Currently, I am a Research Scientist at Educational Testing Service (ETS). I conduct reseach focused on personalizing assessments in service of equity as part of the ETS Research Institute.
Prior to joining ETS, I was a Lead Scientist at Soar Technology where I was principle investigator on research projects spanning multiple DoD agencies. I received my Ph.D. from Carnegie Mellon University in 2016 and was advised by Dr. John Anderson. As a graduate student, I was a member of the Program for Interdisciplinary Education Research as well as the Pittsburgh Science of Learning Center.
Before coming to CMU, I worked at Stanford University in the Cognitive Systems Neuroscience Lab with Vinod Menon. I completed my B.A. at University of Texas, Austin where I majored in Psychology and Plan II Honors. I worked with Dr. David Schnyer.
You can contact me by email at ctenison@ets.org or through LinkedIn
My research brings together theory on human learning and decision-making with my industry experience building technologies to support training across diverse learner populations. Inspired by the principles of Pasteur's Quadrant, my work is fundamentally use-inspired and foundational, designed to address immediate business needs while generating broadly applicable insights. I have experience leading the conceptualization and design of several research programs that not only respond to strategic business challenges but also explore critical research areas within education. As a Research Scientist, my role involves crafting detailed study designs, creating surveys, analyizing data, and building models to support interpretation and prediction. This approach to research builds knowledge that can be used to meet the immediate needs of the project while also contributing insights that can be generalized across contexts.

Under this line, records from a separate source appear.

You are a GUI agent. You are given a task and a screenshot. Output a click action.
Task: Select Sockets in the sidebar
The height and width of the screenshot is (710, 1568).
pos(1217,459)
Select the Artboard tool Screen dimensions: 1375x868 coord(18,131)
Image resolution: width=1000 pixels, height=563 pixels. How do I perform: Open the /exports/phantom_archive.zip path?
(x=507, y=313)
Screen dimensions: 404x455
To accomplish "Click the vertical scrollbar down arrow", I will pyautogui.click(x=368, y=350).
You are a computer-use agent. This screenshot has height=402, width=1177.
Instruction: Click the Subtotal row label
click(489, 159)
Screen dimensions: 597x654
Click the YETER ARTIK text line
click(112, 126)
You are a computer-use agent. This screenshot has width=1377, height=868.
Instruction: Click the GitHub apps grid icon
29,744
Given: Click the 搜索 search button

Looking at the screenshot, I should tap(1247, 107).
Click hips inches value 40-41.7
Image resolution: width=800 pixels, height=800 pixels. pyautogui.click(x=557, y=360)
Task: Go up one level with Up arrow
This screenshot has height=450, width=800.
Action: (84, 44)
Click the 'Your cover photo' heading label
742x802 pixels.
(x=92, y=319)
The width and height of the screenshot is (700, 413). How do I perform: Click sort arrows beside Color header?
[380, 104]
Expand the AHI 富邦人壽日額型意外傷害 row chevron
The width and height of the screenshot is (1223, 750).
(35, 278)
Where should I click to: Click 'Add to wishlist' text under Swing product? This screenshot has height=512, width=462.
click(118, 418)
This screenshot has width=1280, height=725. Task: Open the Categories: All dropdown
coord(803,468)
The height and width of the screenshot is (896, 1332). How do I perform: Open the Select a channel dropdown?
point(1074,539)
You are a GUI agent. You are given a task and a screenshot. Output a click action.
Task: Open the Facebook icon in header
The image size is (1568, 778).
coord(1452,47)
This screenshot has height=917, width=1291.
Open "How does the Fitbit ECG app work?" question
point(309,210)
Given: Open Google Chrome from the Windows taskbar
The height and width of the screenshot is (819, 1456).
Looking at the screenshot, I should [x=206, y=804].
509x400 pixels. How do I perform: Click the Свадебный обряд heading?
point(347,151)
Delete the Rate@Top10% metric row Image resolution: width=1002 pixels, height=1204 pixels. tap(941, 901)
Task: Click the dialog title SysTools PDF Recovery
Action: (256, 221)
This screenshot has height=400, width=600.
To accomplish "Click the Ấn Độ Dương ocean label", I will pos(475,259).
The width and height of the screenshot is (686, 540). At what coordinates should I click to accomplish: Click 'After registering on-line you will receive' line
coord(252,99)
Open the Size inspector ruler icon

My foundational research program aims to enhance our understanding of human learning and decision-making by focusing on the acquisition and decay of cognitive skills and the application of problem-solving strategies. Utilizing a diverse array of data sources, from behavioral metrics like reaction times and digital clickstream logs to physiological measurements, I develop and validate models of cognitive processing. At ETS I continue to advance this agenda by investigating how people use the knowledge and skills they have acquired. In my research, I develop methods for modeling student learning and explore how we can take advantage of the rich data streams new assessment technologies produce better capture and adapt to what the individual knows and can do.
My research develops and evaluates test-preparation resources, enhancing teacher training by merging personalized solutions with rigorous research to improve accessibility and outcomes for diverse candidates.
My research aims to harness advanced AI and machine learning techniques to transform higher education pathways, utilizing unique datasets to develop personalized, innovative recommender systems that improve the college selection process and ensure equitable technology practices in education.
The goal of this research is to identify methods for characterizing pauses in the problem-solving process and establish what these pauses contribute to the measurement of inquiry skill.
The goal of this research is to identify methods for identifying different problem-solving strategies from clickstream data generated within an assessment of inquiry skill.
How does the spacing of practice impact skill learning and retention? In this study we look at the effects of different practice frequency manipulations on both learning and retention three days later.
What changes occur when people practice skills? In this study we use behavioral modeling to detect both continuous and discrete changes in cognitive processes associated with practice.
In this study we explore how the ACT-R cognitive architecture can be used to improve our model of skill acquisition. Using this method we gain more insight into the process by which skills are acquired.
In this third study of my dissertation we examine the timecourse that distinguishes the three phases of skill acquisition using MEG which provides better insight into quick neural responses.
When faced with multiple methods to solve a problem, which way do students choose? Here we explore a method for clustering students in distinct groups based on the strategies they use when faced with different algebra problems.
Help! We manipulated the type of help students received when they asked for help in an intelligent tutoring system, and found that it changed their strategies for help-seeking.
In these studies we explored how classifying neural responses could provide insight into the strategies people used to solve problems.
As part of my PIER fellowship, I spent time observing math classes being taught in a local High School.
Math tutoring changes the structure and function of children's brains. These changes are even more dramatic for students who are low performing in mathematics.